Geoff told the two Minnesotans that the best way to catch Morris would be to wait for him at the Search and Rescue hangar. Craig drove them to the hangar at the end of the runway and introduced them to Randy Crosby. They waited two and a half hours before Morris landed in one of Crosby’s helicopters. With a slight wave of his hand, Morris tried to brush off Greg’s insistent appeals. “All I’m asking is that you let us tell you about our machines.” Greg pleaded. “You have to at least give us that much. After all, we just spent thousands of our own dollars to try and help.”
“All right,” Morris relented, “I’ll give you a minute and a half to explain them.” He listened to Rick’s short but plaintive explanation while carefully examining his fingernails in a conspicuous attempt to show his disinterest.

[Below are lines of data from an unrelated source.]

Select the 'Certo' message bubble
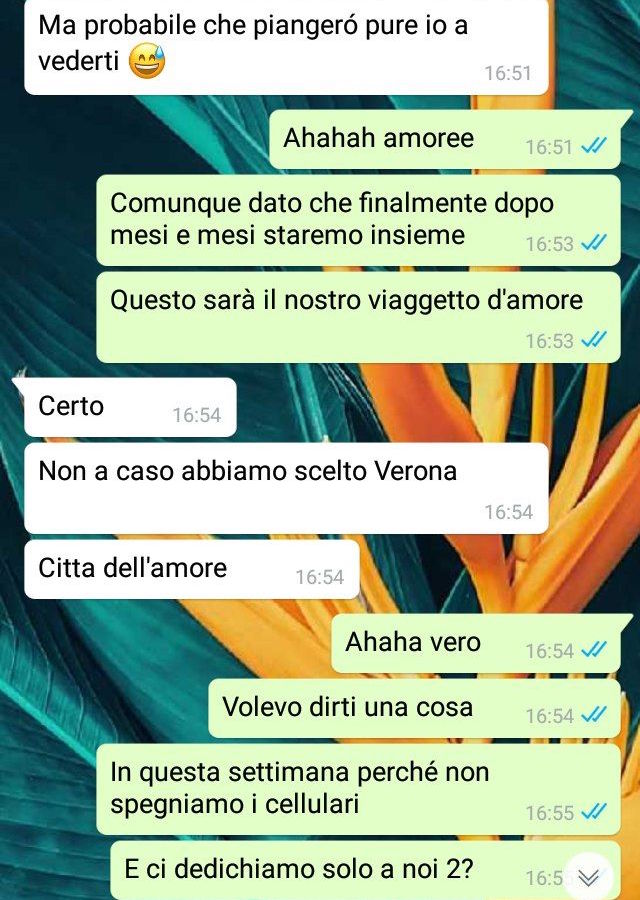The width and height of the screenshot is (640, 900). pos(130,407)
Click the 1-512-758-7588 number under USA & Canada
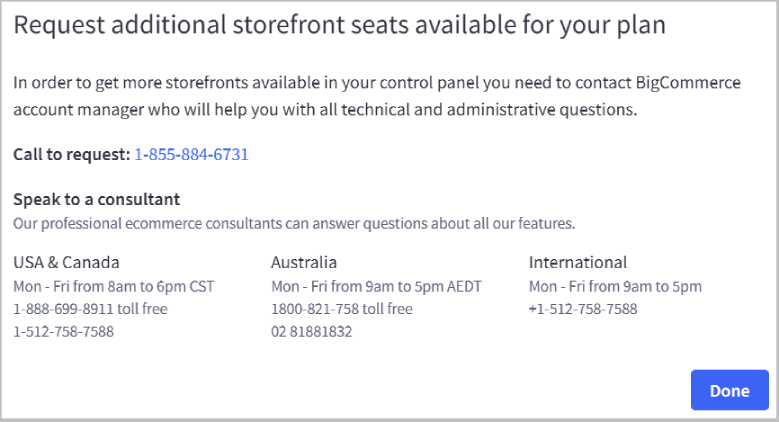The image size is (779, 422). point(63,331)
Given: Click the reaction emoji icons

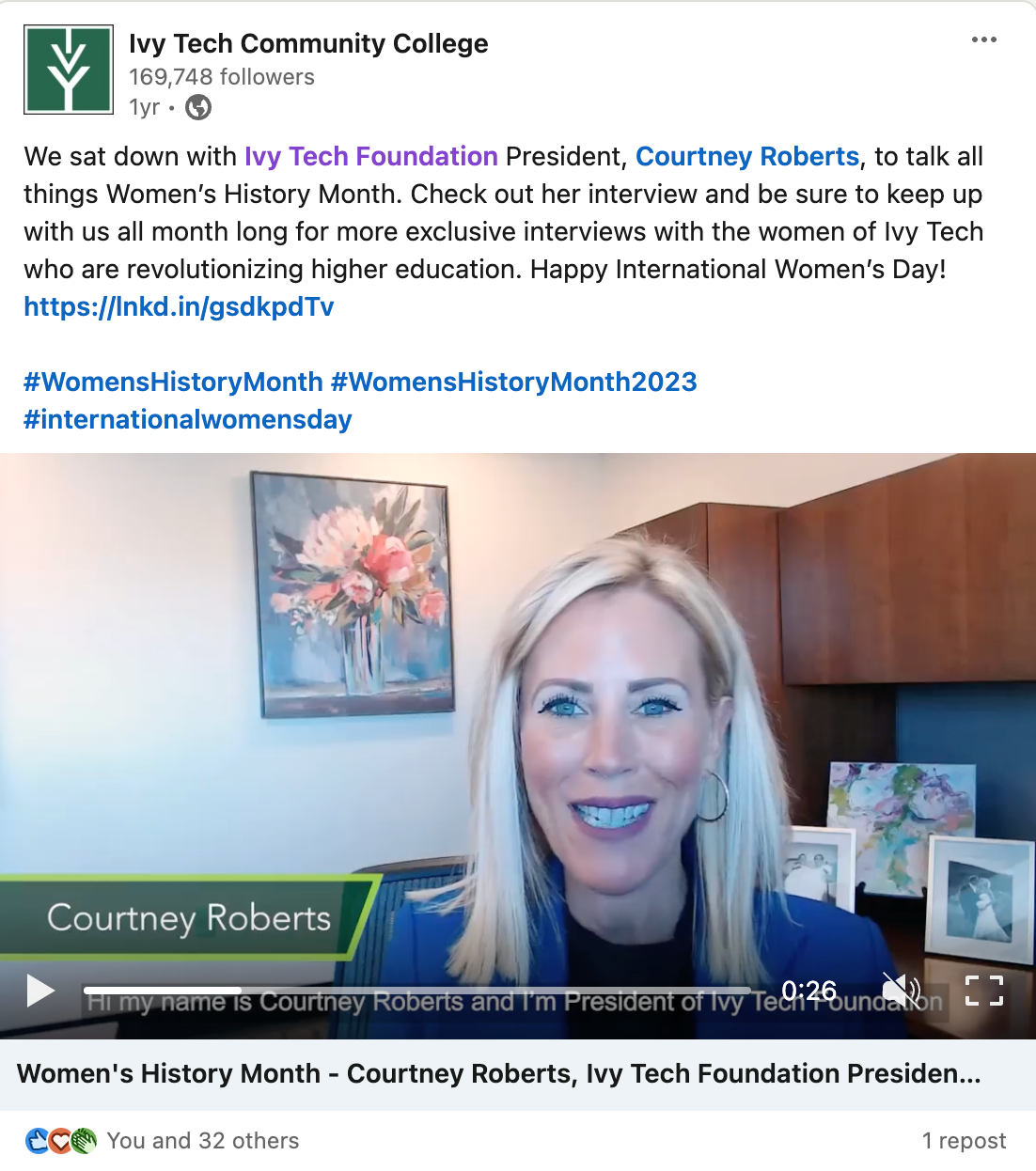Looking at the screenshot, I should (x=61, y=1140).
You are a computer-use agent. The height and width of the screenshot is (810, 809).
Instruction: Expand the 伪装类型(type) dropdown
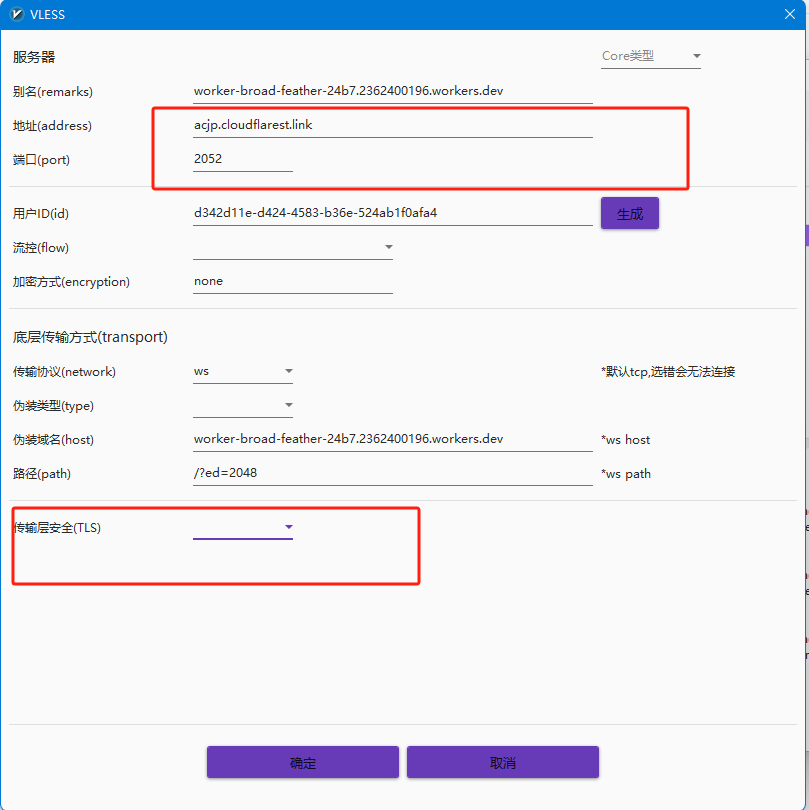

Standing up to walk out of Crosby’s office, Morris doubted the deicers would work. Even if they did, he added, he thought they would make too much noise. Rick pleaded with Morris to at least let them try the deicers. After all, the Coast Guard successfully used them to keep open a fifty-square-yard hole in the middle of a frozen Lake Superior. Unimpressed, Morris told them to go back to NARL to await his decision. He said he would call them with a definitive answer.
Rick and Greg returned to their tiny room now cluttered with ice melting machines, and waited for Morris to call. After more than two anxious hours, they could wait no longer. Rick had to know whether his trip was a total waste of time and money and exactly how to kill his brother-in-law who dragged him into it. Around 6:30 that evening, they called Morris at the Airport Inn. His wife told them he could not be disturbed. He was preparing for his Nightline appearance.
A minute later, there was a commotion in the hallway. When Rick peered out the door he saw Geoff and Craig hurriedly knocking on every closed door in the building. Craig spotted Rick and cried, “There you are. We’ve been looking all over for you.”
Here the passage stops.